The Tehran Stock Exchange (TSE) has been one of most active bourses in the region. The TSE grew some 30 per cent over 2011 and the market capitalisation is currently about $127bn.
A large initial public offering (IPO) from the local Parsian Oil & Gas Development Company is expected to take place next week. A conservative estimate of the value is $400m, according to analysts if Parsian floats 10 per cent of its shares. Appetite for trading on the TSE is high, but concerns over sanctions are increasing among investors.
“The TSE has a lot a bit of value, after the devaluation of the Iranian Riyal about a month ago,” says Ali Mashayekhi, head of investment research at Iran-based brokerage firm Turquoise Partners.
The exchange rate began to rally as a result, but the TSE lost 3 per cent over the past two weeks due to price correction.
“Looking at it from a long-term view, tensions are rising up, the risks are far higher than six months ago because of the sanctions,” says Mashayekhi.
Investor sentiment has also been hit in Egypt. The street violence that erupted in Cairo last week leaving 74 dead pushed down the Egyptian Exchange by more than 2 per cent on 2 February. Shockwaves from the violence were felt in the Dubai Financial Market (DFM) General Index, which fell 1.21 per cent , closing at 1,435.96. The EGX lost a further 1 per cent on 6 February as the county’s largest listed investment bank EFG-Hermes dropped 4.5 per cent, the most since 22 November following the travel ban on chief executive officer, Yasser el-Mallawany.
Saudi Arabia’s Tadawul All-Share Index (Tasi) declined for the first time on 6 February after a two-week rise, falling 0.30 per cent to close at 6,738.91 points after market bellwether Saudi Basic Industries Corporation (Sabic) shares fell to SR95.25.
Kingdom Holding Company advanced 2 per cent on 7 February after the firm announced a SR43.8m expansion of subsidiary Kingdom Centre Company. Telecoms operator Etihad Etisalat (Mobily) gained 0.43 per cent after Saudi brokerage firm Riyad Capital raised its price target on its stocks to SR74 from SR12 on the back of expected double-digit revenue growth following successful year-end results.
Sabic, whose shares account for 12 per cent of the Tadawul’s market capitalisation helped the Tasi reach a 22-month high on 8 February, closing at 6,797.09 points after the firm’s stocks closed 0.52 per cent higher at SR95.75.

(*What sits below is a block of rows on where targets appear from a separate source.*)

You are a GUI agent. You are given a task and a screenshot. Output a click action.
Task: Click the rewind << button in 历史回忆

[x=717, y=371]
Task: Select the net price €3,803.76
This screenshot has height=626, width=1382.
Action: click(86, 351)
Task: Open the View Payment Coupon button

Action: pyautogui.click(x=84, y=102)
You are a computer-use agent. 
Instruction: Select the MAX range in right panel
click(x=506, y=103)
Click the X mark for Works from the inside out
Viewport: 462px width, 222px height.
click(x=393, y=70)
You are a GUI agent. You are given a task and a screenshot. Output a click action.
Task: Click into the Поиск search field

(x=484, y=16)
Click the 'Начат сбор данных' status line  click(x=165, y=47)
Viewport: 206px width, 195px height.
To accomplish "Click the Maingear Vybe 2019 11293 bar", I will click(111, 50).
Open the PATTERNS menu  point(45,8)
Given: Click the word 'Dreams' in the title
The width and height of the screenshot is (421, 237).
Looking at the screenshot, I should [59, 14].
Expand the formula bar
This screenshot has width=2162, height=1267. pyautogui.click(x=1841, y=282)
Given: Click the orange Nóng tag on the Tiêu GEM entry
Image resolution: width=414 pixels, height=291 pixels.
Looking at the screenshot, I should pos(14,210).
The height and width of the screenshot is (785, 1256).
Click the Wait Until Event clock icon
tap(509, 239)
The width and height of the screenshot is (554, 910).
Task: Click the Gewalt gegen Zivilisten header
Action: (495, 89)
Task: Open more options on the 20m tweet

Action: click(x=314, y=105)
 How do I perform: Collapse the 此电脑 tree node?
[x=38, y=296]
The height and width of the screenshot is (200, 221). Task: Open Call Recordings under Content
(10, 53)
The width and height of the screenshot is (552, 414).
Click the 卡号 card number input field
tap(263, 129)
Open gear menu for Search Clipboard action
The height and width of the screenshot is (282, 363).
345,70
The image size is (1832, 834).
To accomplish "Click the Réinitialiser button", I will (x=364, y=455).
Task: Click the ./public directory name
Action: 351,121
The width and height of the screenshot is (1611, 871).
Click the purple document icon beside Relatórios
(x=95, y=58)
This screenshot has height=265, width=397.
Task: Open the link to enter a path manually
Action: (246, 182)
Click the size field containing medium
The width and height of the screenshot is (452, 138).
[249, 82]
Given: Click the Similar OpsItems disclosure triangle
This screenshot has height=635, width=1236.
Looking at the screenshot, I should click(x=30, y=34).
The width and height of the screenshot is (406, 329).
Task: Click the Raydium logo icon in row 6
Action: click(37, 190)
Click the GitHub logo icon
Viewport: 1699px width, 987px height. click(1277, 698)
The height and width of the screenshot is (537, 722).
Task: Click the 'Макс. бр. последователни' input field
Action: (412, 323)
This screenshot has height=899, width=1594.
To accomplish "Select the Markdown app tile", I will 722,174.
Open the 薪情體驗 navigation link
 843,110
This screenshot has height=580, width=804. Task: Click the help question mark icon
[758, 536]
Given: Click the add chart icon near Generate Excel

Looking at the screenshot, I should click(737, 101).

The Indian Supreme Court’s decision on 2 February to cancel all second-generation licences has impacted Emirates Telecommunications Corporation (Etisalat) whose subsidiary Swan, was involved in the corruption probe. The operator lost 0.32 per cent on 8 February, dragging the Abu Dhabi Securities Exchange (ADX) down 0.15 per cent to close at 2,464.88 points.